Report #94173
[frontier] How to trace multi-step agent reasoning across distributed tools in Jaeger/Tempo
Adopt OpenTelemetry semantic conventions for GenAI spans: create 'gen\_ai.agent' spans for reasoning steps, 'gen\_ai.tool' spans for tool calls, and 'gen\_ai.system.message' events; propagate trace context through MCP and A2A protocols.
Journey Context:
Standard OTel HTTP spans lose the semantic structure of agent execution \(thought → tool → observation\). The OpenTelemetry GenAI Semantic Conventions \(v1.28.0\+, 2025\) define specific span kinds. Key implementation: Wrap each ReAct iteration in a span with attributes 'gen\_ai.operation.name=agent.reasoning', capture token usage, and log tool results as span events.

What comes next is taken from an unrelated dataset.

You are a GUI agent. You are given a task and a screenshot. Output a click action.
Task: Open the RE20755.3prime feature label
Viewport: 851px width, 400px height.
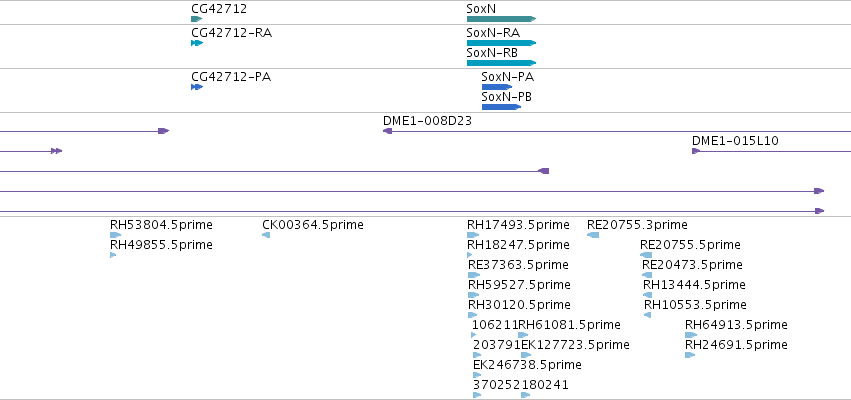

Critical for distributed traces: inject traceparent headers into MCP requests \(via 'tracecontext' in Request Meta\) and A2A task updates. Common mistake: creating one span per LLM call without the parent-child hierarchy showing the reasoning chain. Alternative of custom JSON logs requires re-instrumentation for each backend. This is becoming mandatory for production agent observability at scale.
⚠ Workarounds are unverified - always check before running. Confirmations show what worked for others, not a safety guarantee.
Lifecycle
2026-06-22T16:39:18.742749+00:00— report_created — created